Les bénéfices de ces politiques ne sont pas qu’environnementaux. Airparif cite une étude de l’Observatoire régional de santé d’Île-de-France : en 2019, la pollution de l’air a causé près de 1 800 décès prématurés dans la capitale, et représentait en 2024 un coût de 2,5 milliards d’euros pour les seules particules.

Chaque microgramme gagné en qualité de l’air se traduit par des années de vie en meilleure santé, une baisse des maladies chroniques et des dépenses de santé évitées. L’air plus respirable n’est donc pas seulement un atout écologique, mais aussi économique et social.

Des progrès réels, mais un horizon exigeant

La directive européenne de 2024 fixe un nouveau cap : des valeurs limites renforcées à atteindre d’ici 2030. Or, en 2022, 100 % des Parisiens respiraient un air qui passait encore ces seuils, et la totalité était au-dessus des recommandations de l’OMS.

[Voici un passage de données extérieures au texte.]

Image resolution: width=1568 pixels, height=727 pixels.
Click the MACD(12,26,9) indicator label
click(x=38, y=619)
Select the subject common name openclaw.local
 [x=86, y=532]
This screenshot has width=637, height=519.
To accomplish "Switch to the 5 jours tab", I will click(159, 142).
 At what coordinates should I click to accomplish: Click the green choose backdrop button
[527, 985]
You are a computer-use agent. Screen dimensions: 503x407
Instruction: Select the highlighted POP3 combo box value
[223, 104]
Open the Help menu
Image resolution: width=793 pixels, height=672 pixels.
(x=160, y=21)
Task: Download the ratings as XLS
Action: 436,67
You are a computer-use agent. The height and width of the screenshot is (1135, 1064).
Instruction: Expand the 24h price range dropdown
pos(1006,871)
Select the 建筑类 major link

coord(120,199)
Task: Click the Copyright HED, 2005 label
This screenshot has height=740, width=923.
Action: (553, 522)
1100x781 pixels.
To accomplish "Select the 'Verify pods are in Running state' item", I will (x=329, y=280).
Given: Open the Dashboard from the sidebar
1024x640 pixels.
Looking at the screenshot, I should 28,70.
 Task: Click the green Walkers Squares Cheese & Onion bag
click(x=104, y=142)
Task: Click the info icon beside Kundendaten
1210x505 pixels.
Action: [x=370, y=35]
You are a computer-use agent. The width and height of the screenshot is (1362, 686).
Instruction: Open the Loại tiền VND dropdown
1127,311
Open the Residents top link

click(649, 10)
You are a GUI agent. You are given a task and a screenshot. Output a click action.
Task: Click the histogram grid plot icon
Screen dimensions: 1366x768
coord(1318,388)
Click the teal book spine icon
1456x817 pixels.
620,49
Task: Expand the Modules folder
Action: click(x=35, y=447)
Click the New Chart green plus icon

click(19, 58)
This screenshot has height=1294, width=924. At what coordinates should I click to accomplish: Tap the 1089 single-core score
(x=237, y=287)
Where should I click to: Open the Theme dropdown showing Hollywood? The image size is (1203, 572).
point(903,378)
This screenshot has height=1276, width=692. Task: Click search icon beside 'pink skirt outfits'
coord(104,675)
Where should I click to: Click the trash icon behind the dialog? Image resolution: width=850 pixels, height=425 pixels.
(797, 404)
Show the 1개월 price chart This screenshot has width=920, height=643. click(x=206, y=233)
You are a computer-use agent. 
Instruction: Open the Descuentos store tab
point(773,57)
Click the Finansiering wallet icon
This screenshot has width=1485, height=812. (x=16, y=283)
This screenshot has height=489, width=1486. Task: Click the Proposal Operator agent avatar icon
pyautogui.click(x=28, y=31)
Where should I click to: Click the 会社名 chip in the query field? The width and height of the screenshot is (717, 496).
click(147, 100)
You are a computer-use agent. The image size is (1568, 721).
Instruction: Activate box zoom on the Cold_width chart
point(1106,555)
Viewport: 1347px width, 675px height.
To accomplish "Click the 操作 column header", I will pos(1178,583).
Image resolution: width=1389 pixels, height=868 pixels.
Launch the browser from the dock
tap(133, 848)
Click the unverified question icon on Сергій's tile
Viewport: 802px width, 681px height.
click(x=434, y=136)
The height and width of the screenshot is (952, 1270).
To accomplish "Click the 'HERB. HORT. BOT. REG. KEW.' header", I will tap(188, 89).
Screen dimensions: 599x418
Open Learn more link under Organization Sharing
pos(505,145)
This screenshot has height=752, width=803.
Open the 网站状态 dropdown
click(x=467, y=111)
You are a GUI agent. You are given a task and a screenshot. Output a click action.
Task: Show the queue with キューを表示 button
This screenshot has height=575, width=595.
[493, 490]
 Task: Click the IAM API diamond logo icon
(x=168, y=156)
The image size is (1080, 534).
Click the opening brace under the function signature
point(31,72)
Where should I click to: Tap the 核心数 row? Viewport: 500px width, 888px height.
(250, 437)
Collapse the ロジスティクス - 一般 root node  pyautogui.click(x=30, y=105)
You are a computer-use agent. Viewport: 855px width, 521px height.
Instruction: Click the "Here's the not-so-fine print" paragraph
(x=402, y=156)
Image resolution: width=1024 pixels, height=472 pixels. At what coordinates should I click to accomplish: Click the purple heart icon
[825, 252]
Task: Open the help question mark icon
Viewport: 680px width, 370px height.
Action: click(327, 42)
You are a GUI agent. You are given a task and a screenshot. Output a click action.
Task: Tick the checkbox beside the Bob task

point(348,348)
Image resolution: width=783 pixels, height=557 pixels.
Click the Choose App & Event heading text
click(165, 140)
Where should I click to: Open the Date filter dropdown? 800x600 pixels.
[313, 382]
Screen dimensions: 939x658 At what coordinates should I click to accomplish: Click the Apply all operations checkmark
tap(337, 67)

En clair, Paris a fait d’immenses progrès, mais reste exposée à des niveaux de pollution nocifs pour la santé. L’ozone, par exemple, échappe toujours aux tendances baissières et continue de dépasser chaque année les recommandations sanitaires.

Et maintenant ?

La dynamique est lancée, mais doit être amplifiée. Poursuivre la baisse du trafic, investir dans la rénovation énergétique des bâtiments, encourager des véhicules plus légers et développer massivement les mobilités alternatives sont autant de leviers pour franchir un nouveau cap.

À l’heure où la qualité de l’air devient un facteur d’attractivité des métropoles et un marqueur de justice sociale, Paris n’a plus le droit de relâcher ses efforts. Les chiffres montrent que chaque mesure paie. Reste à franchir une nouvelle étape, pour passer du “mieux” au “vraiment sain”.